Closed GoogleCodeExporter closed 9 years ago

GoogleCodeExporter commented 9 years ago
Currently ram search and watch are not as useful in hourglass as they are in 
gens and other console emulators, because they do not support floating point 
variable types, and floating point variables are very common even in very 
simple indie PC games. Therefore, I think getting floating point variable 
support in these is fairly important to hourglass's usability as a TAS platform.

Because floating point variables commonly occur only in a few specific sizes, 
it seems like a good idea to merge "data size" and "data type" options to 
provide for a few types of pre-specified sizes. I'd recommend options for int8, 
int16, int32, int64, float32, float64, float128, and pointer. Pointers would 
display in hex and otherwise behave as int32s. For the other types, I'd 
recommend providing a checkbox to toggle signed/unsigned.

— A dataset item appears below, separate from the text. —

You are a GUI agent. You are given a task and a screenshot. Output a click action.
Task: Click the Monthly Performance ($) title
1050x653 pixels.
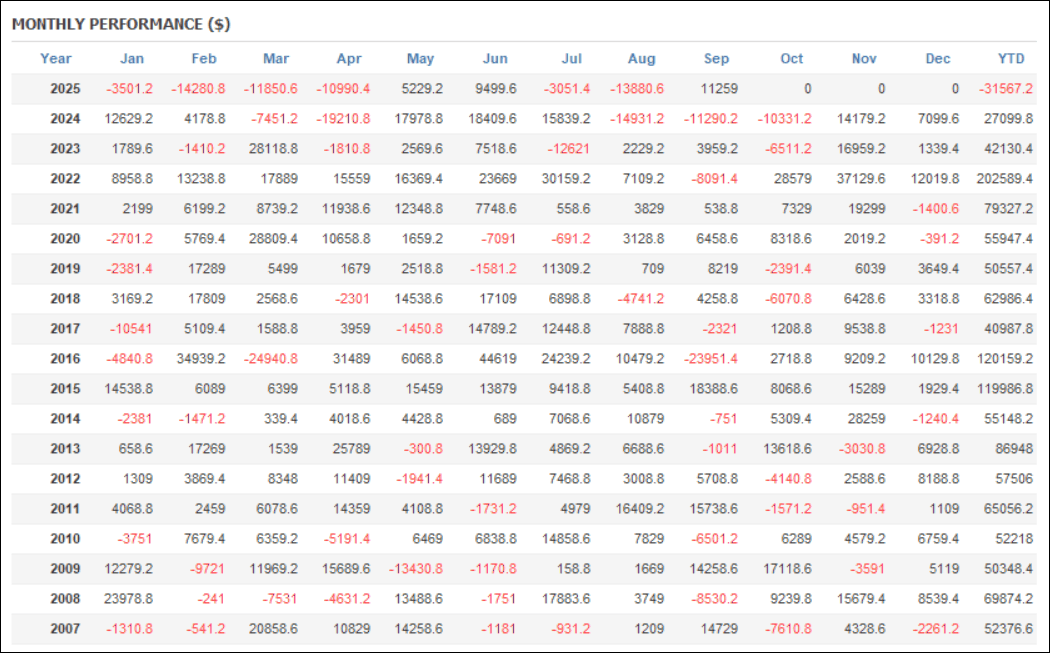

Original issue reported on code.google.com by Upth...@gmail.com on 7 Jun 2011 at 12:15

GoogleCodeExporter commented 9 years ago

Original comment by Upth...@gmail.com on 7 Jun 2011 at 12:30

GoogleCodeExporter commented 9 years ago
Also, I think RAM search only lets you search a very limited region of the 
address space used by the application, which makes it pretty useless in 
anything but Cave Story, and I can't tell it to simply search all of it because 
that has insane RAM requirements. A complete overhaul is probably required, 
since what worked well in Gens isn't as applicable here. For now maybe it's 
better to simply point people to MHS, which probably already does the job 
better.

Original comment by nitsuja-@hotmail.com on 7 Jun 2011 at 4:53

GoogleCodeExporter commented 9 years ago
Done in r56. Not quite how you recommended it:
- Data size and data type options remain separate, since that gives more 
flexibility.
- I've never heard of anyone using 128-bit primitives except to represent four 
32-bit items or two 64-bit items, and 80-bit "long double" is very rarely used 
(and often compiles to a 64-bit double anyway), so I didn't add float128.